A plusieurs reprises ces derniers mois, nous vous parlions de création d’auteur ou de médiation culturelle mobilisant le potentiel des technologies immersives regroupées sous l’appellation “XR” (AR, VR et tous dispositifs permettant une expérience interactive): le documentaire en réalité augmentée “Seven Grams” du photo-reporter Karim Ben Khelifa (lire ici) ou le lab “XR 4 Heritage” déployé en marge du forum international de VR Stereopsia (lire ici).
En Belgique francophone, ces productions ne sont pas légion. Nous avons voulu en sonder les voies d’accès au financement: en effet, des mesures de soutien existent mais elles se concentrent encore très souvent sur le volet “développement technologique”. Alors que sont timides les soutiens à la création d’IP dès lors que celle-ci mobilise le champ des technologies immersives.
Tant la création artistique que la médiation culturelle peuvent constituer un terrain d’expérimentation pour la XR, mais aussi un enjeu d’attractivité du territoire en Wallonie et à Bruxelles et une mise en lumière du savoir-faire de toute une industrie.
Un support financier mouvant
Du côté des régions, en Wallonie, on a connu du côté de Wallimage l’époque de “Wallimage Creative”, une ligne de financement lancée en 2015 pour soutenir spécifiquement “les projets audiovisuels innovants” (trans- et cross-media). Mais depuis lors et dans un contexte d’hybridation numérique, ce volet a été refondu entre Wallimage Coproductions et Wallimage Entreprises.
C’est donc via son volet de la création documentaire (5 sessions par an de 1.2 million d’euros par session) que les dossiers XR peuvent être adressés pour un co-financement.
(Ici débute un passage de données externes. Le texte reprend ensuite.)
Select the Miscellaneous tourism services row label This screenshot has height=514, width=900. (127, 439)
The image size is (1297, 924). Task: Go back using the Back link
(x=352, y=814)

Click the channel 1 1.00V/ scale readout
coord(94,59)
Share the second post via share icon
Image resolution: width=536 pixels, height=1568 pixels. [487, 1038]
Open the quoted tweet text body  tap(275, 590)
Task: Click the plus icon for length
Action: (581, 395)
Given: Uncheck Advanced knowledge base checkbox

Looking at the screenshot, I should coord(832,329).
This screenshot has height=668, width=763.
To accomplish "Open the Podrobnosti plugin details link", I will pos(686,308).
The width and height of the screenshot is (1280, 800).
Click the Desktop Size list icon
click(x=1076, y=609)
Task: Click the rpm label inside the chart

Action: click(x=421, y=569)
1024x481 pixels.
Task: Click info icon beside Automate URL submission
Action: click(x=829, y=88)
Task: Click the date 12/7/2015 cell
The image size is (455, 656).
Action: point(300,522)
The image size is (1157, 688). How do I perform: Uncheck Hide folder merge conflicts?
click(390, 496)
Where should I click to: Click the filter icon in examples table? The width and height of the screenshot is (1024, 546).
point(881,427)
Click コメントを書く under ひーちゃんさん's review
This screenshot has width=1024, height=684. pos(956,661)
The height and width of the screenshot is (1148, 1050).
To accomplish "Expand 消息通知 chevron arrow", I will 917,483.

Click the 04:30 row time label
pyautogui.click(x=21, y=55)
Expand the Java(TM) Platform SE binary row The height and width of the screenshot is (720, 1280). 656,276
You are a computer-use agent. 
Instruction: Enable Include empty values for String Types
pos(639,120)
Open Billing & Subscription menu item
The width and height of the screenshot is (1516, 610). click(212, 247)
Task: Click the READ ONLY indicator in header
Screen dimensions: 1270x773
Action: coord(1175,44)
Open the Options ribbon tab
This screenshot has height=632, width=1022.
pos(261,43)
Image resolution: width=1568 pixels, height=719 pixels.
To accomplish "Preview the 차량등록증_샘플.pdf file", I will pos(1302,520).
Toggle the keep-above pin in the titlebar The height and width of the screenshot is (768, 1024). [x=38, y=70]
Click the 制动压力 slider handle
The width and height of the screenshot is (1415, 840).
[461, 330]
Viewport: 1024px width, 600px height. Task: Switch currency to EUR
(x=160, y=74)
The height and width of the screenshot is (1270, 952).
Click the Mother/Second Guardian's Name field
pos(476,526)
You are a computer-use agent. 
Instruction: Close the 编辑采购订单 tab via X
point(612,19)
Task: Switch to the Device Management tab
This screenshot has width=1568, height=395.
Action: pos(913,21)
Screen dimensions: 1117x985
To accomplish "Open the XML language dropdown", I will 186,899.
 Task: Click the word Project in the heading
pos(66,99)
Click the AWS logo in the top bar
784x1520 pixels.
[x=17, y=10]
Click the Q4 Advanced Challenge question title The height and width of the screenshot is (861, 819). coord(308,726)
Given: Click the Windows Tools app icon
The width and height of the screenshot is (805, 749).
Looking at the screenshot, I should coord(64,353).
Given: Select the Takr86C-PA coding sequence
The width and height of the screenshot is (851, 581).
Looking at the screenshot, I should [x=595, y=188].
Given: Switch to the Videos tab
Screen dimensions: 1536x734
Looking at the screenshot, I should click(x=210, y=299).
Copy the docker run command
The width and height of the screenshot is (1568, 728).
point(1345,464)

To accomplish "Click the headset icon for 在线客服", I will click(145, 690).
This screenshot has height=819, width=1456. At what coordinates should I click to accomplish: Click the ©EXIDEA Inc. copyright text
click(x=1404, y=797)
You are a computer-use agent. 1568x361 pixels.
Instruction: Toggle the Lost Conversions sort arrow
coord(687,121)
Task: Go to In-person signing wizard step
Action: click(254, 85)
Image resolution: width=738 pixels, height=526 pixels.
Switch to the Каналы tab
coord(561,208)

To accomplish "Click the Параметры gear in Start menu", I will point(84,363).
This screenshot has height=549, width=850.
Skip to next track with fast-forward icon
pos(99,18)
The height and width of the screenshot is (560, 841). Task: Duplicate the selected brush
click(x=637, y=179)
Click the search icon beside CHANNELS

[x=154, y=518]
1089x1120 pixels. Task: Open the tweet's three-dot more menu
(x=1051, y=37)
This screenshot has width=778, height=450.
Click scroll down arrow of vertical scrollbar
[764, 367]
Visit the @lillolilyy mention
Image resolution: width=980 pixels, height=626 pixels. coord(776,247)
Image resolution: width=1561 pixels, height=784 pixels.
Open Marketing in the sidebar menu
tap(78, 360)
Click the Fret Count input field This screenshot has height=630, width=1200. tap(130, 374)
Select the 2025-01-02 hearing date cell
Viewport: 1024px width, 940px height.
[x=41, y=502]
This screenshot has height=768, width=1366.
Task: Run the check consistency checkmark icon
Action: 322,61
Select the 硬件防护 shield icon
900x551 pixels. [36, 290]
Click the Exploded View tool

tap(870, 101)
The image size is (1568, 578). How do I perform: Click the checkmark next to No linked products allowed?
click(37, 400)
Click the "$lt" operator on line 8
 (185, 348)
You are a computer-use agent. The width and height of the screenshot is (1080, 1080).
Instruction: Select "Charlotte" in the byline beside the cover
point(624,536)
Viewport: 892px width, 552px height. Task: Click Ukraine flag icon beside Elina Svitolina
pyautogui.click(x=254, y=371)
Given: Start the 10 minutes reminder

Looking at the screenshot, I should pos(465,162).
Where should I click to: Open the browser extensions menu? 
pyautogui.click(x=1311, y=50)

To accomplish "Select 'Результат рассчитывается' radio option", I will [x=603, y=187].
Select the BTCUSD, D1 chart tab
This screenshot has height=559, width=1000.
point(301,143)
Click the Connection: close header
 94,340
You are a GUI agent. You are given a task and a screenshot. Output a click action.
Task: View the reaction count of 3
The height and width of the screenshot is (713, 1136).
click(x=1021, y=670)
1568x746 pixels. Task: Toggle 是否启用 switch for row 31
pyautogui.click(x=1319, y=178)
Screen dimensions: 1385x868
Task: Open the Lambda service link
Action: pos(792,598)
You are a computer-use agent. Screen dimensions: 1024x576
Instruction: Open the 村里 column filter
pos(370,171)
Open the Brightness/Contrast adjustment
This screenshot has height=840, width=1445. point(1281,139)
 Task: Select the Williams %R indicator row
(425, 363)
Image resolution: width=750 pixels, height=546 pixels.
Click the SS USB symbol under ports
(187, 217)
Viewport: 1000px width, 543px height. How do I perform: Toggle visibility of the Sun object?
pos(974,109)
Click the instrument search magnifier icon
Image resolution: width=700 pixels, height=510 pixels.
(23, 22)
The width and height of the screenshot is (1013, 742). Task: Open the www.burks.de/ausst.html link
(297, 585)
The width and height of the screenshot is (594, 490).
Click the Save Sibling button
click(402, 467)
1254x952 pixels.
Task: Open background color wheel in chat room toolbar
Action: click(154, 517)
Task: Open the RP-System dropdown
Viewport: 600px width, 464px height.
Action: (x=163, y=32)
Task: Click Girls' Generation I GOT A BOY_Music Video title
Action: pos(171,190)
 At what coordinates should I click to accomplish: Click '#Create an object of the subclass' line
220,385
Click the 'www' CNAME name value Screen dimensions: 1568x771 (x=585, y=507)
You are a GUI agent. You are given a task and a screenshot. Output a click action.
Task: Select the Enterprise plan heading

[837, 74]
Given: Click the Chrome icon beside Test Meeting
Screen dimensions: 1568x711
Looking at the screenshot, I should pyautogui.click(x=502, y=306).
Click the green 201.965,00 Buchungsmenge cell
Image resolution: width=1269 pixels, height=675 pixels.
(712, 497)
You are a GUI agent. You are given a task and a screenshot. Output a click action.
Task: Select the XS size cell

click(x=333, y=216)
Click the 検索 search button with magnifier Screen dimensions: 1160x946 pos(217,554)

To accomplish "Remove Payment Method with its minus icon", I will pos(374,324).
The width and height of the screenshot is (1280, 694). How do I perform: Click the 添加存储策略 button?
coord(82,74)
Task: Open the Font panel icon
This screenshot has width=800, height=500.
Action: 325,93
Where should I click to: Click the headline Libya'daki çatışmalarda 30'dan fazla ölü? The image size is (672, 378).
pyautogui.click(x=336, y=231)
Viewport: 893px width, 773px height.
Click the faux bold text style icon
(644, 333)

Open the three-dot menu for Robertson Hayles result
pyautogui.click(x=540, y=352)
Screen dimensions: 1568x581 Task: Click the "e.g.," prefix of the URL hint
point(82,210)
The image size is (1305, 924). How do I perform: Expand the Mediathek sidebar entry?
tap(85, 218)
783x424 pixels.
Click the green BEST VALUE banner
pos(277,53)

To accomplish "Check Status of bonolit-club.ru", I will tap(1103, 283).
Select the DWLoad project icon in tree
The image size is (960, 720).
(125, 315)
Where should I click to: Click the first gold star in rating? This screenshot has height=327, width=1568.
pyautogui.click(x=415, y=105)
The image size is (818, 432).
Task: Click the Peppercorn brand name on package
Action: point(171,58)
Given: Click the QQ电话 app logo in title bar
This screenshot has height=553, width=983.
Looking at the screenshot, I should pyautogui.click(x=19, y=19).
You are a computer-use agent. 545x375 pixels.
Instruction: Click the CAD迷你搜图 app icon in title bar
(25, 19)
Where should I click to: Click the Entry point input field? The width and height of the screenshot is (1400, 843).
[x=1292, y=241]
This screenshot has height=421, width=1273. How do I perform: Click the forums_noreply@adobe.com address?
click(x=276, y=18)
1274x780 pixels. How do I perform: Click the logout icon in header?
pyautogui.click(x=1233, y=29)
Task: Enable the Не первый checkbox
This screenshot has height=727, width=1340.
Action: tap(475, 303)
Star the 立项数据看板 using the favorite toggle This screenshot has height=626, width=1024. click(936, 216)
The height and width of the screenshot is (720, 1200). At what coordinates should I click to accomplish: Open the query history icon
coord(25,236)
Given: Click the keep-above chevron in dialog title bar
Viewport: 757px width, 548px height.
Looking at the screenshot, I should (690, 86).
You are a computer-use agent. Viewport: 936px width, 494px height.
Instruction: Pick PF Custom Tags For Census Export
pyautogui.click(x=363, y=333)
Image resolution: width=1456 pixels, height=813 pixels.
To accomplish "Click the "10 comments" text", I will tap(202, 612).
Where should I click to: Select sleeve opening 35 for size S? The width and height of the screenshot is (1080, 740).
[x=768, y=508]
Parmi les projets récemment soutenus figurent les volets 2 et 3 de “Jailbirds” (une production Be Revolution Pictures), l’adaptation VR par le Français Thomas Villepoux (directeur créatif de Digital Rise Studio) du récit en bande dessinée de l’auteur belge Philippe Foerster, “Paulot s’évade”. Un conte fantastique sur la liberté des hommes et le système carcéral, une trame narrative visiblement bien servie par le potentiel de la VR puisque primée en festival (dont Stereopsia) et achetée par Oculus TV.
75% de la réalisation du projet sera effectuée en Wallonie dans trois studios: Atomik Pik, Poolpio et Ufx Wallonie.
Ou encore “The werewolf experience”, une histoire cinématographique interactive où le public se met dans la peau d’un loup-garou, une création du studio flamand Stacka qui a créé un studio VR en Wallonie.
Philippe Pierquin (Wallimage): “Il existe moins de support financier pour ces projets aujourd’hui, et moins de débouchés économiques disponibles. Donc, si on veut qu’ils existent, il faut les booster”.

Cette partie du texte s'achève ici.